Work required —
Please return all of the material exactly, with no line missing.

§

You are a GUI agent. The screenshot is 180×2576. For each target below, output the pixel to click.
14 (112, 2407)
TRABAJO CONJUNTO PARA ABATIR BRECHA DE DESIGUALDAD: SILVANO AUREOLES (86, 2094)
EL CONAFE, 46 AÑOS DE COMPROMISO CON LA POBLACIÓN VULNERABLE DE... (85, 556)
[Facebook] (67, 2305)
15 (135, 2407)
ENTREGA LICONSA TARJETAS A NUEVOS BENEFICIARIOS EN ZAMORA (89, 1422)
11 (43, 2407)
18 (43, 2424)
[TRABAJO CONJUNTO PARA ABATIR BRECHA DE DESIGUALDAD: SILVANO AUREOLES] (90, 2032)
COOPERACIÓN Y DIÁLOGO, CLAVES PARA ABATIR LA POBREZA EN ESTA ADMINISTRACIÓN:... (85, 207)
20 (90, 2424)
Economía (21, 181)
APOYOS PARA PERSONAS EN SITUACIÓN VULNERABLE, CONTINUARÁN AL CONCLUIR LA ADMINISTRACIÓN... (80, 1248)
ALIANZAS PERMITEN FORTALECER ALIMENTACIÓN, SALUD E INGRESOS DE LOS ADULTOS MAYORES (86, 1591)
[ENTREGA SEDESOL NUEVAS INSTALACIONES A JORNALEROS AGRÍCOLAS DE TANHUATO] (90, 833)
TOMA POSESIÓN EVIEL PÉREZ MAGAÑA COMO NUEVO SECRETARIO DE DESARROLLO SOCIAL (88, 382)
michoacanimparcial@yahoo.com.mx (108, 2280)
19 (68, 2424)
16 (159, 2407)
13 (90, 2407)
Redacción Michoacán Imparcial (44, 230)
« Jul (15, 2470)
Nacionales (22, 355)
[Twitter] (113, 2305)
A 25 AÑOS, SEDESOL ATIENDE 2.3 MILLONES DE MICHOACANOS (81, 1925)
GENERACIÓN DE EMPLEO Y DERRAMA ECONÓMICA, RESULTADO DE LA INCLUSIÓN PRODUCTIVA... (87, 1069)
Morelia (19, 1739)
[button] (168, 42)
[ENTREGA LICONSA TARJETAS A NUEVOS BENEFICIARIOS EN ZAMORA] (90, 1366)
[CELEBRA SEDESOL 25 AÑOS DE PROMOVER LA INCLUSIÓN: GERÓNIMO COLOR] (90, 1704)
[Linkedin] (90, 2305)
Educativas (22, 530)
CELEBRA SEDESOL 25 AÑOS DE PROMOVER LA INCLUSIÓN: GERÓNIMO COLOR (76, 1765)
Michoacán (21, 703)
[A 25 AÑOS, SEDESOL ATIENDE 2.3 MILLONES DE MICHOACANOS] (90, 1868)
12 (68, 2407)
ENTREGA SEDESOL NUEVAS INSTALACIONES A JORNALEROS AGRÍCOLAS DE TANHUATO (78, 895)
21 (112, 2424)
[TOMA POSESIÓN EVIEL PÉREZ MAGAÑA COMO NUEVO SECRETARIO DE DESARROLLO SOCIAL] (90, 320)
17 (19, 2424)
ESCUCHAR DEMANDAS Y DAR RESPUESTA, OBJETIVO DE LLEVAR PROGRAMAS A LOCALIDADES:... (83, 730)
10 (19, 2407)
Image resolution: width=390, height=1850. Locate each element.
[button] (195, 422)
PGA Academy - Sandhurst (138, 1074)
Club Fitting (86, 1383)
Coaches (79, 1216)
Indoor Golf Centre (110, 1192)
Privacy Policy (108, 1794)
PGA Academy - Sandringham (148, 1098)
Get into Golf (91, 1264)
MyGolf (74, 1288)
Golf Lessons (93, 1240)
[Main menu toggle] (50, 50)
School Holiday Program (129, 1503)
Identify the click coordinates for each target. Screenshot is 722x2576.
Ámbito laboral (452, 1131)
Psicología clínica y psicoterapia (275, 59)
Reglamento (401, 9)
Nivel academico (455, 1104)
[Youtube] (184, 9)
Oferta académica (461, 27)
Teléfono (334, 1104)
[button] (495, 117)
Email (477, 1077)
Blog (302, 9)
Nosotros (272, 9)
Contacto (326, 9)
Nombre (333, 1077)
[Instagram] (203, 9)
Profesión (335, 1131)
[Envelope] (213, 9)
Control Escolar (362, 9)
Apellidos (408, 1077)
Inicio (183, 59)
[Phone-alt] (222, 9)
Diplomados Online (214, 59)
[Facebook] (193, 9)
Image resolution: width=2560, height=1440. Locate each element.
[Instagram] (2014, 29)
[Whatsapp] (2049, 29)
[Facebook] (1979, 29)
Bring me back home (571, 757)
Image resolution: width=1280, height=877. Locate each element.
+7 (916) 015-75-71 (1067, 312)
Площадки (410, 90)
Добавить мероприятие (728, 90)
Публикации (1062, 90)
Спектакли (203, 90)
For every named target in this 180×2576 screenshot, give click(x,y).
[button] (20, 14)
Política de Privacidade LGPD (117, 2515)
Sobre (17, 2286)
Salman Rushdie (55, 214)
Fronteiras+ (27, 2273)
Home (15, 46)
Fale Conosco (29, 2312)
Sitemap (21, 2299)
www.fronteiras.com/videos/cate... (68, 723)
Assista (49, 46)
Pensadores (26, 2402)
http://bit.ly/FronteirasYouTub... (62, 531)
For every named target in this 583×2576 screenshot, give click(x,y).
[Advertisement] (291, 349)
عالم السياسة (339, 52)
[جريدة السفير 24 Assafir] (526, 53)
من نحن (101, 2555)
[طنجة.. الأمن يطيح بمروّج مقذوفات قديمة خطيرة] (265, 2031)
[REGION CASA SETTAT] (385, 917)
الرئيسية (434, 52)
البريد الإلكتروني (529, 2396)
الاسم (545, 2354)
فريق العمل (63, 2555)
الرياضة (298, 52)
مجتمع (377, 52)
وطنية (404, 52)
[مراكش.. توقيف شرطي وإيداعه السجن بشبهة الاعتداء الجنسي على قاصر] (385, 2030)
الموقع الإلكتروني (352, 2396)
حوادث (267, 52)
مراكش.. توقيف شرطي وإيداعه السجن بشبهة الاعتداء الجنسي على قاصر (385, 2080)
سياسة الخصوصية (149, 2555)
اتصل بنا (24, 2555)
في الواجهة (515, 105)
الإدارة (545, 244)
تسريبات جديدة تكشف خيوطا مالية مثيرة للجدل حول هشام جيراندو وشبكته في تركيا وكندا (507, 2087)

§

Exercise solution —
You are a GUI agent. The screenshot is 180×2576. For each target below, output the pixel to click.
14 (112, 2407)
TRABAJO CONJUNTO PARA ABATIR BRECHA DE DESIGUALDAD: SILVANO AUREOLES (86, 2094)
EL CONAFE, 46 AÑOS DE COMPROMISO CON LA POBLACIÓN VULNERABLE DE... (85, 556)
[Facebook] (67, 2305)
15 (135, 2407)
ENTREGA LICONSA TARJETAS A NUEVOS BENEFICIARIOS EN ZAMORA (89, 1422)
11 (43, 2407)
18 (43, 2424)
[TRABAJO CONJUNTO PARA ABATIR BRECHA DE DESIGUALDAD: SILVANO AUREOLES] (90, 2032)
COOPERACIÓN Y DIÁLOGO, CLAVES PARA ABATIR LA POBREZA EN ESTA ADMINISTRACIÓN:... (85, 207)
20 (90, 2424)
Economía (21, 181)
APOYOS PARA PERSONAS EN SITUACIÓN VULNERABLE, CONTINUARÁN AL CONCLUIR LA ADMINISTRACIÓN... (80, 1248)
ALIANZAS PERMITEN FORTALECER ALIMENTACIÓN, SALUD E INGRESOS DE LOS ADULTOS MAYORES (86, 1591)
[ENTREGA SEDESOL NUEVAS INSTALACIONES A JORNALEROS AGRÍCOLAS DE TANHUATO] (90, 833)
TOMA POSESIÓN EVIEL PÉREZ MAGAÑA COMO NUEVO SECRETARIO DE DESARROLLO SOCIAL (88, 382)
michoacanimparcial@yahoo.com.mx (108, 2280)
19 (68, 2424)
16 (159, 2407)
13 (90, 2407)
Redacción Michoacán Imparcial (44, 230)
« Jul (15, 2470)
Nacionales (22, 355)
[Twitter] (113, 2305)
A 25 AÑOS, SEDESOL ATIENDE 2.3 MILLONES DE MICHOACANOS (81, 1925)
GENERACIÓN DE EMPLEO Y DERRAMA ECONÓMICA, RESULTADO DE LA INCLUSIÓN PRODUCTIVA... (87, 1069)
Morelia (19, 1739)
[button] (168, 42)
[ENTREGA LICONSA TARJETAS A NUEVOS BENEFICIARIOS EN ZAMORA] (90, 1366)
[CELEBRA SEDESOL 25 AÑOS DE PROMOVER LA INCLUSIÓN: GERÓNIMO COLOR] (90, 1704)
[Linkedin] (90, 2305)
Educativas (22, 530)
CELEBRA SEDESOL 25 AÑOS DE PROMOVER LA INCLUSIÓN: GERÓNIMO COLOR (76, 1765)
Michoacán (21, 703)
[A 25 AÑOS, SEDESOL ATIENDE 2.3 MILLONES DE MICHOACANOS] (90, 1868)
12 (68, 2407)
ENTREGA SEDESOL NUEVAS INSTALACIONES A JORNALEROS AGRÍCOLAS DE TANHUATO (78, 895)
21 (112, 2424)
[TOMA POSESIÓN EVIEL PÉREZ MAGAÑA COMO NUEVO SECRETARIO DE DESARROLLO SOCIAL] (90, 320)
17 (19, 2424)
ESCUCHAR DEMANDAS Y DAR RESPUESTA, OBJETIVO DE LLEVAR PROGRAMAS A LOCALIDADES:... (83, 730)
10 (19, 2407)
Image resolution: width=390, height=1850. Locate each element.
[button] (195, 422)
PGA Academy - Sandhurst (138, 1074)
Club Fitting (86, 1383)
Coaches (79, 1216)
Indoor Golf Centre (110, 1192)
Privacy Policy (108, 1794)
PGA Academy - Sandringham (148, 1098)
Get into Golf (91, 1264)
MyGolf (74, 1288)
Golf Lessons (93, 1240)
[Main menu toggle] (50, 50)
School Holiday Program (129, 1503)
Identify the click coordinates for each target. Screenshot is 722x2576.
Ámbito laboral (452, 1131)
Psicología clínica y psicoterapia (275, 59)
Reglamento (401, 9)
Nivel academico (455, 1104)
[Youtube] (184, 9)
Oferta académica (461, 27)
Teléfono (334, 1104)
[button] (495, 117)
Email (477, 1077)
Blog (302, 9)
Nosotros (272, 9)
Contacto (326, 9)
Nombre (333, 1077)
[Instagram] (203, 9)
Profesión (335, 1131)
[Envelope] (213, 9)
Control Escolar (362, 9)
Apellidos (408, 1077)
Inicio (183, 59)
[Phone-alt] (222, 9)
Diplomados Online (214, 59)
[Facebook] (193, 9)
Image resolution: width=2560, height=1440. Locate each element.
[Instagram] (2014, 29)
[Whatsapp] (2049, 29)
[Facebook] (1979, 29)
Bring me back home (571, 757)
Image resolution: width=1280, height=877. Locate each element.
+7 (916) 015-75-71 (1067, 312)
Площадки (410, 90)
Добавить мероприятие (728, 90)
Публикации (1062, 90)
Спектакли (203, 90)
For every named target in this 180×2576 screenshot, give click(x,y).
[button] (20, 14)
Política de Privacidade LGPD (117, 2515)
Sobre (17, 2286)
Salman Rushdie (55, 214)
Fronteiras+ (27, 2273)
Home (15, 46)
Fale Conosco (29, 2312)
Sitemap (21, 2299)
www.fronteiras.com/videos/cate... (68, 723)
Assista (49, 46)
Pensadores (26, 2402)
http://bit.ly/FronteirasYouTub... (62, 531)
For every named target in this 583×2576 screenshot, give click(x,y).
[Advertisement] (291, 349)
عالم السياسة (339, 52)
[جريدة السفير 24 Assafir] (526, 53)
من نحن (101, 2555)
[طنجة.. الأمن يطيح بمروّج مقذوفات قديمة خطيرة] (265, 2031)
[REGION CASA SETTAT] (385, 917)
الرئيسية (434, 52)
البريد الإلكتروني (529, 2396)
الاسم (545, 2354)
فريق العمل (63, 2555)
الرياضة (298, 52)
مجتمع (377, 52)
وطنية (404, 52)
[مراكش.. توقيف شرطي وإيداعه السجن بشبهة الاعتداء الجنسي على قاصر] (385, 2030)
الموقع الإلكتروني (352, 2396)
حوادث (267, 52)
مراكش.. توقيف شرطي وإيداعه السجن بشبهة الاعتداء الجنسي على قاصر (385, 2080)
سياسة الخصوصية (149, 2555)
اتصل بنا (24, 2555)
في الواجهة (515, 105)
الإدارة (545, 244)
تسريبات جديدة تكشف خيوطا مالية مثيرة للجدل حول هشام جيراندو وشبكته في تركيا وكندا (507, 2087)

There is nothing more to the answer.